═══ INPUT DATA

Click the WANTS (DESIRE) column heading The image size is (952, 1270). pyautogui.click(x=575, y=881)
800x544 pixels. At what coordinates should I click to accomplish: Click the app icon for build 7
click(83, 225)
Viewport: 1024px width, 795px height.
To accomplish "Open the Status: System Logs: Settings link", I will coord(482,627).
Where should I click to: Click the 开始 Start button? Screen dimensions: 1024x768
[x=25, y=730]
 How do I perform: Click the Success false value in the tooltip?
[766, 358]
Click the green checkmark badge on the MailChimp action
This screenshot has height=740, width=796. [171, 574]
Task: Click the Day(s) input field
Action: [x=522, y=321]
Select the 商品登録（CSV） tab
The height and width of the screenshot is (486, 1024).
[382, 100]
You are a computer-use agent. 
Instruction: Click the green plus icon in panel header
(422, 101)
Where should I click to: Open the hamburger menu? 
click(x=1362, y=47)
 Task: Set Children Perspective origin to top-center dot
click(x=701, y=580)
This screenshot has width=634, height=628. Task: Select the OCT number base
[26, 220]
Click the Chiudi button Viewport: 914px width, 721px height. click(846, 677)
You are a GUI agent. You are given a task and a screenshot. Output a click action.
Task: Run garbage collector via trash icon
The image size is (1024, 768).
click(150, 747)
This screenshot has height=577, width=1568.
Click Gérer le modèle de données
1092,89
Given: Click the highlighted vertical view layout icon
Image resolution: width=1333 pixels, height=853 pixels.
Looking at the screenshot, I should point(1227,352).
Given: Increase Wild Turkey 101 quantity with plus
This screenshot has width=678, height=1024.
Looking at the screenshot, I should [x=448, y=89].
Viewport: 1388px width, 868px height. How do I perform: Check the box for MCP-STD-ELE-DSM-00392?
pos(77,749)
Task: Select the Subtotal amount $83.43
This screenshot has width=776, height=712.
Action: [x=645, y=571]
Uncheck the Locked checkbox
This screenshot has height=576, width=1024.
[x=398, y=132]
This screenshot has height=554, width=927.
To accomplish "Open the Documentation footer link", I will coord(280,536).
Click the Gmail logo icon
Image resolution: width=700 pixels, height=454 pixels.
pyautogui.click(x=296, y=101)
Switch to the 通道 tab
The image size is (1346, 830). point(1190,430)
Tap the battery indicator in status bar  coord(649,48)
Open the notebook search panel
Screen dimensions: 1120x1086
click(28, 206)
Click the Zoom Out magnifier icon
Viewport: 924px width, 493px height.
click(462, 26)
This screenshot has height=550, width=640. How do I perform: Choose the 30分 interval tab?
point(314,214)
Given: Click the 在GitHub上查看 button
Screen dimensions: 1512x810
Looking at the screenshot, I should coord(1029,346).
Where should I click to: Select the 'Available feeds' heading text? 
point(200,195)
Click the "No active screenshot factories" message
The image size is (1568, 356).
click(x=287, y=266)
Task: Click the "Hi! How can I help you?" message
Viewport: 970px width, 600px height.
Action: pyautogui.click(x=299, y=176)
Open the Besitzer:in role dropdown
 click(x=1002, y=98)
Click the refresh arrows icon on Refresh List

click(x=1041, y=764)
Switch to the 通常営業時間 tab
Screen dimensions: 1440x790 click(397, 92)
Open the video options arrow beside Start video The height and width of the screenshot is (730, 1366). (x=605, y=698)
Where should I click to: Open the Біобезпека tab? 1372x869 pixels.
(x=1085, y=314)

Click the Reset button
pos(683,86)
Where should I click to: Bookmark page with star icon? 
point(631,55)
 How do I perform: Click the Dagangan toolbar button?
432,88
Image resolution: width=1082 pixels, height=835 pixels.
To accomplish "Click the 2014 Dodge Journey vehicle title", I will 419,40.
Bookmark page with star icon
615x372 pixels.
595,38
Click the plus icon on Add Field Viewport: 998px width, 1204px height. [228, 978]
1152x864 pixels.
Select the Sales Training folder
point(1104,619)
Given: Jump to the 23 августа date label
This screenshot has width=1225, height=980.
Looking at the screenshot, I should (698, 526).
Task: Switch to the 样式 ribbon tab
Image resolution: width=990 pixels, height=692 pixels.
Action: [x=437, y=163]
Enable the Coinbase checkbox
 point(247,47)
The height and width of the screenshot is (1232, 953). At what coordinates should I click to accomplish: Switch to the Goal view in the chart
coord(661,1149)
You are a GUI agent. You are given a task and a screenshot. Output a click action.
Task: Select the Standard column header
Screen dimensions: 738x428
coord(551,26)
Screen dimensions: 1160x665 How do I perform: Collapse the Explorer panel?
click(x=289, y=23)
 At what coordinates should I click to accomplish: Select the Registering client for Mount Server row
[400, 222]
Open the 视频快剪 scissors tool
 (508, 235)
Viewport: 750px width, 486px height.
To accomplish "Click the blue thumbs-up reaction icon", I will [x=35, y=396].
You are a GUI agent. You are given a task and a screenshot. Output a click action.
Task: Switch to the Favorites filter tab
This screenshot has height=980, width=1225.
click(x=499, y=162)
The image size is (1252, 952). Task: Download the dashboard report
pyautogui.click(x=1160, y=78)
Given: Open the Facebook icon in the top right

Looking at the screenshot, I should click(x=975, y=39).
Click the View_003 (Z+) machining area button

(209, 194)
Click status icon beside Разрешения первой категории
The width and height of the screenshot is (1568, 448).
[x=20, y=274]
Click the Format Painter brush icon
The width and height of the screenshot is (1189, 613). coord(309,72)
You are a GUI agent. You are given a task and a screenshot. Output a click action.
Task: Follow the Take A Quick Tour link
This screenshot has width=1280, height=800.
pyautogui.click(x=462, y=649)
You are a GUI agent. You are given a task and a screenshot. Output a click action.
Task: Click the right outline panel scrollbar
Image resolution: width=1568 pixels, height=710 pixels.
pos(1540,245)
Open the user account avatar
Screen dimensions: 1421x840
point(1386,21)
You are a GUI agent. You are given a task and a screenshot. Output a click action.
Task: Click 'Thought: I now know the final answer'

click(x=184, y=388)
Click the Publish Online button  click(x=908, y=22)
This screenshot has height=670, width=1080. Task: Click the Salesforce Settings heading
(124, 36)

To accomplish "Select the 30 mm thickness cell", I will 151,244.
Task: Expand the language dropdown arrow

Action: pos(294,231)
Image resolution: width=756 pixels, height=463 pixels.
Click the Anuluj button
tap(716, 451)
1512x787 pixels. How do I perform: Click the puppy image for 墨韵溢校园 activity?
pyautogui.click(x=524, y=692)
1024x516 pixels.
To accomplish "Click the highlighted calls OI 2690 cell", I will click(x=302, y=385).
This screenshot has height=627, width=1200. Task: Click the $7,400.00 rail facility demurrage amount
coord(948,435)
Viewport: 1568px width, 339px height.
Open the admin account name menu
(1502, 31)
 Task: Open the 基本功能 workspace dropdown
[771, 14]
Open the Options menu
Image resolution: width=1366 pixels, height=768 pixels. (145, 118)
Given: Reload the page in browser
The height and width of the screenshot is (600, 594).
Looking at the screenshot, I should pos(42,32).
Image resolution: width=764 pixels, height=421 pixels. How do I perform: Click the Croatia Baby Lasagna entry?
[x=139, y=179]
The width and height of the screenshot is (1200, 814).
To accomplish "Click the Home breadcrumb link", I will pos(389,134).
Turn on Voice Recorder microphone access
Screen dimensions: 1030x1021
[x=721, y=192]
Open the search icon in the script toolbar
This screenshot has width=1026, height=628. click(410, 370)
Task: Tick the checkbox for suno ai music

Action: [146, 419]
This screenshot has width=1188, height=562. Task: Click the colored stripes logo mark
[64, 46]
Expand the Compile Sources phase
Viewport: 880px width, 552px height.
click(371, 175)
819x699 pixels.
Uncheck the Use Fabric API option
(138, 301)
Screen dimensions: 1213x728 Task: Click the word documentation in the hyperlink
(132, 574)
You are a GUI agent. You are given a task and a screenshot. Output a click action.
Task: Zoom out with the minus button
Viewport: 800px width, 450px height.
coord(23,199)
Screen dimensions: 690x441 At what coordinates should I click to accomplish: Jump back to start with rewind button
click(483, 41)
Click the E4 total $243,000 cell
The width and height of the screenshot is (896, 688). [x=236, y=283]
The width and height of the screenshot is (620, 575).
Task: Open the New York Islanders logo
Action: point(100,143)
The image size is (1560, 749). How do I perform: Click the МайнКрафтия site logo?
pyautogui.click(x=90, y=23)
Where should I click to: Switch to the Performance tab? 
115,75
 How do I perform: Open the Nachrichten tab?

══════

_PROBLEM STATEMENT:_ Retype exactly, and only, the lines above from the one where "Viewport: 970px width, 600px height." occurs up to and including the one where "Task: Switch to the Favorites filter tab" occurs.

_SOLUTION FOR THIS EXERCISE:_
Viewport: 970px width, 600px height.
Action: pyautogui.click(x=299, y=176)
Open the Besitzer:in role dropdown
 click(x=1002, y=98)
Click the refresh arrows icon on Refresh List

click(x=1041, y=764)
Switch to the 通常営業時間 tab
Screen dimensions: 1440x790 click(397, 92)
Open the video options arrow beside Start video The height and width of the screenshot is (730, 1366). (x=605, y=698)
Where should I click to: Open the Біобезпека tab? 1372x869 pixels.
(x=1085, y=314)

Click the Reset button
pos(683,86)
Where should I click to: Bookmark page with star icon? 
point(631,55)
 How do I perform: Click the Dagangan toolbar button?
432,88
Image resolution: width=1082 pixels, height=835 pixels.
To accomplish "Click the 2014 Dodge Journey vehicle title", I will 419,40.
Bookmark page with star icon
615x372 pixels.
595,38
Click the plus icon on Add Field Viewport: 998px width, 1204px height. [228, 978]
1152x864 pixels.
Select the Sales Training folder
point(1104,619)
Given: Jump to the 23 августа date label
This screenshot has width=1225, height=980.
Looking at the screenshot, I should (698, 526).
Task: Switch to the 样式 ribbon tab
Image resolution: width=990 pixels, height=692 pixels.
Action: [x=437, y=163]
Enable the Coinbase checkbox
 point(247,47)
The height and width of the screenshot is (1232, 953). At what coordinates should I click to accomplish: Switch to the Goal view in the chart
coord(661,1149)
You are a GUI agent. You are given a task and a screenshot. Output a click action.
Task: Select the Standard column header
Screen dimensions: 738x428
coord(551,26)
Screen dimensions: 1160x665 How do I perform: Collapse the Explorer panel?
click(x=289, y=23)
 At what coordinates should I click to accomplish: Select the Registering client for Mount Server row
[400, 222]
Open the 视频快剪 scissors tool
 (508, 235)
Viewport: 750px width, 486px height.
To accomplish "Click the blue thumbs-up reaction icon", I will [x=35, y=396].
You are a GUI agent. You are given a task and a screenshot. Output a click action.
Task: Switch to the Favorites filter tab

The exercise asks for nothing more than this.